The fact that I have to take dollars with me to Kenya is still in many travel guides, but has not been valid for a long time. There are ATMs and banks everywhere, and there you can exchange Euros for the local currency, the Kenya Shilling. The exchange rate at the banks is much better. With EC cards you can withdraw money at all ATMs.
In larger shops you can almost always pay with credit cards. Travellers cheques are generally not accepted in Kenya.
Kenya is a country with countless possibilities to shoot wonderful pictures. There are, however, a few things to bear in mind: It´s generally forbidden to photograph ports, airports, government and administrative buildings or military objects. Veiled women usually find it inappropriate to be photographed. The traditionally dressed Samburu and Masai warriors usually expect some money before they are photographed. If in doubt, always ask first.
Since 01.09.2017 the import and use of plastic bags is prohibited in Kenya for environmental reasons. Violations may result in heavy fines. In order to avoid problems when entering Kenya, we strongly recommend our guests to refrain from carrying plastic bags in their luggage and from using them in Kenya at all. This also applies to duty-free purchases made on the outward journey, provided they were stowed in a plastic bag.
Please use paper- or cloths bags instead.
During guided walks out to the reef you will be shown starfish which will be taken out of the water.
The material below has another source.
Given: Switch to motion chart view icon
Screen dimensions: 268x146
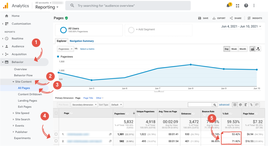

Once starfish are taken out of the water, they die ! ! !
Is it dangerous to be outside the holiday home?
Remember, Kenya is a poor country. The people are friendly and helpful. Nevertheless, we´ recommend not showing larger amounts of money and to refrain from visibly carrying valuables.
For your valuables, a safe is of course available in our villa. If you want to go out in the evening, we recommend you take a taxi. Phone numbers of reliable taxi drivers are available at the villa.
Tuk Tuks drive along the coast road all day for little money. You pay only 50 Kenya shillings (approx. 0,50 Cent) for 10 km driving distance and so even longer journeys are cheap.
In Kenya we use the English-system, three-pole connectors. These are sufficiently available in the villas.
The time difference compared to Central Europe is + 1 hour to European daylight saving time + 2 hours.
Kenya has left-hand traffic.
In Kenya you are not only happy about a tip after an appropriate performance, it is also an important contribution to livelihood. The usual tip in restaurants is 10% – 15%. Don’t forget the “good spirits” in our villa, who take care of your well-being. I’m sure they’ll thank you with all their hearts.
Water / Drinking water
When you are on the road, you should always have a bottle of water with you, it is usually quite hot and you should therefore drink a lot, preferably not too cold as this can have a “resounding” effect. For the same reason you should always ask whether the ice cubes in your drink were made from drinking water. Please remember that water is a precious raw material in Kenya, so you should not waste it. For example by showering for too long. Also the daily exchange of the towels means an increased water requirement!